Imagine if video games and chatbots had a baby, only the goal wasn’t a high score or a customer service query’s resolution but advancing a user’s education. That’s the soon-reality of virtual facilitators.
USC’s Institute for Creative Technologies has a head start here: already well-versed in creating AI-powered 3D environments and realistic virtual characters, they’ve also developed prototypes in virtual counseling for the US Army. Further work on Captivating Virtual Instruction for Training (CVIT) aims to merge live classrooms with intelligent tutors, augmented reality, and virtual instructors.
Meanwhile, IBM’s Watson has a virtual teaching assistant, Jill Watson. First introduced at Georgia Tech in a course titled “Knowledge-Based Artificial Intelligence,” Jill engages on a classroom’s online discussion forum, answering student questions alongside other, human teaching assistants. In many cases, she even outperforms her human colleagues by answering more quickly. In 2016, Georgia Tech students couldn’t discern which of the teaching assistants was an AI program.
The future’s not as far away as we might think.
The Bottom Line: The Future Applications of AI in Remote Learning
It’s still the early days for AI-powered online education—and self-improvement is baked into the process. AI systems are more transparent than human teachers: one can more easily retrace and audit the ‘thought process’ behind a teachable moment.
As more AI systems are deployed, they’ll have more data to draw upon—though that data must be collected in an ethical, secure, and transparent manner. Over time, these tools will become more fluid, more natural, and more effective. With improved AI-enabled online education, students will be able to learn faster than ever before, and they’ll be increasingly able to learn skills that will serve them in an automated future.

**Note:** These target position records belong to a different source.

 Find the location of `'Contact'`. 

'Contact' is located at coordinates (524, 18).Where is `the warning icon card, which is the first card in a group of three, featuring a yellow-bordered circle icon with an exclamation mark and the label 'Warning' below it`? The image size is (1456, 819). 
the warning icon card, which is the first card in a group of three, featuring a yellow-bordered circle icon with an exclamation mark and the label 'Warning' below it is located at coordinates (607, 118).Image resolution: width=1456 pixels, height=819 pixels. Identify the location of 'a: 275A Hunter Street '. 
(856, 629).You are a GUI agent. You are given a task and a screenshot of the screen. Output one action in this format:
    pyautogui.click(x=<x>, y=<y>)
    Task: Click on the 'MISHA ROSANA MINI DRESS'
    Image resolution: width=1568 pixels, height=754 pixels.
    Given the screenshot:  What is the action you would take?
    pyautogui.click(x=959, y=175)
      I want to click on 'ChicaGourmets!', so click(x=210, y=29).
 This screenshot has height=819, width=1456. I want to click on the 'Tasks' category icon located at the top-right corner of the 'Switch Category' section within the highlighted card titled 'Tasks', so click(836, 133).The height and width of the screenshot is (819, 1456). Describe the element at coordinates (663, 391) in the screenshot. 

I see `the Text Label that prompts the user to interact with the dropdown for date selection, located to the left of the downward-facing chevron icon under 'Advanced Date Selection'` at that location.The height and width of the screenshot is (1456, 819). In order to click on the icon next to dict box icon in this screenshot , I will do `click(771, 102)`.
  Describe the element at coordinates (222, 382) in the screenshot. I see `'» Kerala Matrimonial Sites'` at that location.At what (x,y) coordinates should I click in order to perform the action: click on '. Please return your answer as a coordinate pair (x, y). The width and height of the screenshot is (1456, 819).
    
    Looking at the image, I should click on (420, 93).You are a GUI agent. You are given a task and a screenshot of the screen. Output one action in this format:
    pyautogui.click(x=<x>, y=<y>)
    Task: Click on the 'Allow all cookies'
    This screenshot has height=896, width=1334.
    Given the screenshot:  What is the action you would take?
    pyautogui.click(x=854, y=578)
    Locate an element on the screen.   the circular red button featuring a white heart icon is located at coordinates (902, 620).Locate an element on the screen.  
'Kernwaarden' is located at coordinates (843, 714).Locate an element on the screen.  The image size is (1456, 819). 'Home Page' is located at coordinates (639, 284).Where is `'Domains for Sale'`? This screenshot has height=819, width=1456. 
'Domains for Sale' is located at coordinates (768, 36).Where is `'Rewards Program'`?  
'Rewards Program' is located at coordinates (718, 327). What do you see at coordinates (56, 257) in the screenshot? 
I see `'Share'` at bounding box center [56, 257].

Pitfalls, however, remain. In 2009, the IMPACT program deployed AI and machine learning processes across all of Washington DC’s 109 public schools. The aim was to measure teacher performance, provide curated feedback, and improve the overall standard of education. The results were poor. Many teachers spoke out against it. Others gamed the system to receive better marks. The system itself had glitches that incorrectly lowered the scores of nearly four dozen teachers. The Washington Post called it a scandal.
Future innovations in AI-education must focus first and foremost on meeting the needs of the people who use it: teachers and students. And further inroads must be made to integrate these new innovations into the existing system. In a survey by the Economist Intelligence Unit, only 38 percent of responding teachers felt their training equipped them to use digital technology for instruction.
In the future of AI-enabled education, teachers, students, and AI developers still have much to learn.